Cookworthy had many interests including chemistry. He read with interest the writings of a Jesuit missionary about the Chinese manufacture of fine translucent porcelain which was increasingly popular in Europe, but the process was a closely guarded secret. While travelling through Cornwall Cookworthy saw china clay and began experimenting with its use in the production of fine china.
In 1768 Cookworthy founded a factory in Plymouth to produce Plymouth Porcelain, similar to Chinese porcelain but using local materials. He also took out a patent for the use of Cornish china clay. Records show that the factory had 2 kilns located near Sutton Harbour and employed 40 – 60 people. Pieces of Plymouth porcelain would have been ‘must have’ items for the local aristocracy. It is likely that the pieces on display at Mount Edgcumbe date from the time of the 3rd Baron, George, who subsequently became the 1st Earl of Mount Edgcumbe.

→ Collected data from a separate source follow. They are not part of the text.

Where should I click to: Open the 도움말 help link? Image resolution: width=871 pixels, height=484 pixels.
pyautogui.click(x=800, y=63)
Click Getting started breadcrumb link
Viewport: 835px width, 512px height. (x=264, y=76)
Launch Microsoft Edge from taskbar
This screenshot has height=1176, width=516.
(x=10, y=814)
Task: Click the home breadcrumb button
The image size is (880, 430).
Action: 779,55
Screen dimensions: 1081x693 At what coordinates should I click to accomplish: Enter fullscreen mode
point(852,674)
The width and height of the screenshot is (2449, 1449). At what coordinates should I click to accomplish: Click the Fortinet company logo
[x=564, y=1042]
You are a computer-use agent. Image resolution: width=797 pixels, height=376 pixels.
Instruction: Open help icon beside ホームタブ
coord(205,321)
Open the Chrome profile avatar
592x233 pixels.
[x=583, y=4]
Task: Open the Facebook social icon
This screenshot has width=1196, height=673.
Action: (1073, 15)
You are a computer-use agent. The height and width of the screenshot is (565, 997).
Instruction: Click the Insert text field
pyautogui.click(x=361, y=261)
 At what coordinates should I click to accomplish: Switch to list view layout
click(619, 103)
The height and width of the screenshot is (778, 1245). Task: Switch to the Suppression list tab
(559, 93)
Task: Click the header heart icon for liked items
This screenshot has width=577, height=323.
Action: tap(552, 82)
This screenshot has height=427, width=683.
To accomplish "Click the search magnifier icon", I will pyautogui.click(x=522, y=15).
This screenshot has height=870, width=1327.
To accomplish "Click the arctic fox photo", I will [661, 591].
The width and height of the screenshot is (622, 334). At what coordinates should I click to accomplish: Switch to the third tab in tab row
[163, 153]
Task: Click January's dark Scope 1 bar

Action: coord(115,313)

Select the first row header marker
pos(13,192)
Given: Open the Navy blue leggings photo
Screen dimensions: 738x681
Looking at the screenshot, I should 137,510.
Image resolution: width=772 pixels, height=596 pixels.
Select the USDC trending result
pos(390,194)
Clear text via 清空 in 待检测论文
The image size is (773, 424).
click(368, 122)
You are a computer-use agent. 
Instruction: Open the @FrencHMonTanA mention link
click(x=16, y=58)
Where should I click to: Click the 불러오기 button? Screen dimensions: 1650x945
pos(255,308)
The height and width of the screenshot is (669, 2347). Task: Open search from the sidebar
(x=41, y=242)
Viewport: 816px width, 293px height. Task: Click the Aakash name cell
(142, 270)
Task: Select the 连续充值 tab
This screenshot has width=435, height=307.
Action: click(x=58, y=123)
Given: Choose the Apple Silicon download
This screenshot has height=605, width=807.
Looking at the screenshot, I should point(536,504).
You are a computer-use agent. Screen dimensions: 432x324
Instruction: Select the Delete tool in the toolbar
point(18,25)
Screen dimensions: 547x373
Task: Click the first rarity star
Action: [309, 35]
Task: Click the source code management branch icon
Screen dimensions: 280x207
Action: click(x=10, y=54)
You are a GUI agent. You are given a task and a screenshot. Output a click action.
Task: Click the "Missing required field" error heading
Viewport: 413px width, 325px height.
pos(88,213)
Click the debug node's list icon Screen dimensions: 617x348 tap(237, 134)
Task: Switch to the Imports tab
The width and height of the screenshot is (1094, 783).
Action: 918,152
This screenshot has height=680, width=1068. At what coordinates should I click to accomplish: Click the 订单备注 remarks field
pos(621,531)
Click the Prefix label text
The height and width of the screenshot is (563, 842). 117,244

In 1770 Cookworthy moved his factory to Bristol. He sold his patent to Richard Chapman, a merchant, in 1773. Chapman was unable to renew the patent as his application was opposed by Wedgwood and other pottery manufacturers but he was granted rights for 14 years to use Cornish china clay for the manufacture of translucent porcelain.
Many early pieces of Plymouth porcelain were unmarked but later pieces were marked with the alchemical sign for tin. Pieces from the Bristol factory were often marked with the letter B. Cookworthy pieces include items for domestic use and decorative wares, including figures and animals.
“In 1768 Cookworthy founded a factory in Plymouth to produce Plymouth Porcelain, similar to Chinese porcelain but using local materials.”